EXERCISE BRIEF:
Please return all of the data exactly as written.

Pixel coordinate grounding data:
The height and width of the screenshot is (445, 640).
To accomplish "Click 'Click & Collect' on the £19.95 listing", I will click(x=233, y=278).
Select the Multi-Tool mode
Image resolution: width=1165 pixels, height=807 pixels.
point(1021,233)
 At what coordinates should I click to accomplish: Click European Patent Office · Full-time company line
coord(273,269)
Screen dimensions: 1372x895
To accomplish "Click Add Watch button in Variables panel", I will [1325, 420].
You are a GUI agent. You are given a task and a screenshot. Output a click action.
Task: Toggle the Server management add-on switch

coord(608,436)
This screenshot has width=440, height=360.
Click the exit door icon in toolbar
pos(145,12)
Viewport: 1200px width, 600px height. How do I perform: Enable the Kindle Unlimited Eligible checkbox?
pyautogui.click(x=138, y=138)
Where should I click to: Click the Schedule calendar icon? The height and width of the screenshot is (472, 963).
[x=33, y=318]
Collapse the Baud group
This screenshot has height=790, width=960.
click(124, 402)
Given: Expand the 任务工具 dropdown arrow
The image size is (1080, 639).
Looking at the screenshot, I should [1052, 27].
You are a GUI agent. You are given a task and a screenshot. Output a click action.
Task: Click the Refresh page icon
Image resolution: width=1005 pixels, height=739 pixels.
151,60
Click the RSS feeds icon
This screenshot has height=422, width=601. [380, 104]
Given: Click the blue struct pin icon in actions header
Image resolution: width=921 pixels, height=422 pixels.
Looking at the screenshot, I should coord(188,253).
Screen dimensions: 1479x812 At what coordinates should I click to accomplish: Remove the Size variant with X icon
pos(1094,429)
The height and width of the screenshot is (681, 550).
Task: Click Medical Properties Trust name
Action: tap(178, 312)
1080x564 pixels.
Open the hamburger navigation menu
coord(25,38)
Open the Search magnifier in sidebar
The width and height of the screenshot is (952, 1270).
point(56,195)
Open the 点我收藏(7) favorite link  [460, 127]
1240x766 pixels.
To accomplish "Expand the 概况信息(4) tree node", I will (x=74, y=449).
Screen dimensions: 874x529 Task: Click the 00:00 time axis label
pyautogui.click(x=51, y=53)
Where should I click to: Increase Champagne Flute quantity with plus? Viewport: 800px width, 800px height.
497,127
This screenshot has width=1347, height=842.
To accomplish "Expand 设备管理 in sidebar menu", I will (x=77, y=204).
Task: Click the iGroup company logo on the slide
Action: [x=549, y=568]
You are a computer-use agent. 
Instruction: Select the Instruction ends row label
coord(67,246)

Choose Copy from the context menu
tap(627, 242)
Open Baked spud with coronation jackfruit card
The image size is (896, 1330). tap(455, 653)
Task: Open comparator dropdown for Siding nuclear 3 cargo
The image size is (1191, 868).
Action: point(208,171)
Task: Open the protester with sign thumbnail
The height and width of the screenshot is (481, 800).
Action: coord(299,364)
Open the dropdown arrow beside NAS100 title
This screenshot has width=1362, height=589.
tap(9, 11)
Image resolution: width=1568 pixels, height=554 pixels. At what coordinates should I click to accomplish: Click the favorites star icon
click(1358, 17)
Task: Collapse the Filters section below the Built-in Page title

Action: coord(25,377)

FINAL ANSWER:
The height and width of the screenshot is (445, 640).
To accomplish "Click 'Click & Collect' on the £19.95 listing", I will click(x=233, y=278).
Select the Multi-Tool mode
Image resolution: width=1165 pixels, height=807 pixels.
point(1021,233)
 At what coordinates should I click to accomplish: Click European Patent Office · Full-time company line
coord(273,269)
Screen dimensions: 1372x895
To accomplish "Click Add Watch button in Variables panel", I will [1325, 420].
You are a GUI agent. You are given a task and a screenshot. Output a click action.
Task: Toggle the Server management add-on switch

coord(608,436)
This screenshot has width=440, height=360.
Click the exit door icon in toolbar
pos(145,12)
Viewport: 1200px width, 600px height. How do I perform: Enable the Kindle Unlimited Eligible checkbox?
pyautogui.click(x=138, y=138)
Where should I click to: Click the Schedule calendar icon? The height and width of the screenshot is (472, 963).
[x=33, y=318]
Collapse the Baud group
This screenshot has height=790, width=960.
click(124, 402)
Given: Expand the 任务工具 dropdown arrow
The image size is (1080, 639).
Looking at the screenshot, I should [1052, 27].
You are a GUI agent. You are given a task and a screenshot. Output a click action.
Task: Click the Refresh page icon
Image resolution: width=1005 pixels, height=739 pixels.
151,60
Click the RSS feeds icon
This screenshot has height=422, width=601. [380, 104]
Given: Click the blue struct pin icon in actions header
Image resolution: width=921 pixels, height=422 pixels.
Looking at the screenshot, I should coord(188,253).
Screen dimensions: 1479x812 At what coordinates should I click to accomplish: Remove the Size variant with X icon
pos(1094,429)
The height and width of the screenshot is (681, 550).
Task: Click Medical Properties Trust name
Action: tap(178, 312)
1080x564 pixels.
Open the hamburger navigation menu
coord(25,38)
Open the Search magnifier in sidebar
The width and height of the screenshot is (952, 1270).
point(56,195)
Open the 点我收藏(7) favorite link  [460, 127]
1240x766 pixels.
To accomplish "Expand the 概况信息(4) tree node", I will (x=74, y=449).
Screen dimensions: 874x529 Task: Click the 00:00 time axis label
pyautogui.click(x=51, y=53)
Where should I click to: Increase Champagne Flute quantity with plus? Viewport: 800px width, 800px height.
497,127
This screenshot has width=1347, height=842.
To accomplish "Expand 设备管理 in sidebar menu", I will (x=77, y=204).
Task: Click the iGroup company logo on the slide
Action: [x=549, y=568]
You are a computer-use agent. 
Instruction: Select the Instruction ends row label
coord(67,246)

Choose Copy from the context menu
tap(627, 242)
Open Baked spud with coronation jackfruit card
The image size is (896, 1330). tap(455, 653)
Task: Open comparator dropdown for Siding nuclear 3 cargo
The image size is (1191, 868).
Action: point(208,171)
Task: Open the protester with sign thumbnail
The height and width of the screenshot is (481, 800).
Action: coord(299,364)
Open the dropdown arrow beside NAS100 title
This screenshot has width=1362, height=589.
tap(9, 11)
Image resolution: width=1568 pixels, height=554 pixels. At what coordinates should I click to accomplish: Click the favorites star icon
click(1358, 17)
Task: Collapse the Filters section below the Built-in Page title

Action: coord(25,377)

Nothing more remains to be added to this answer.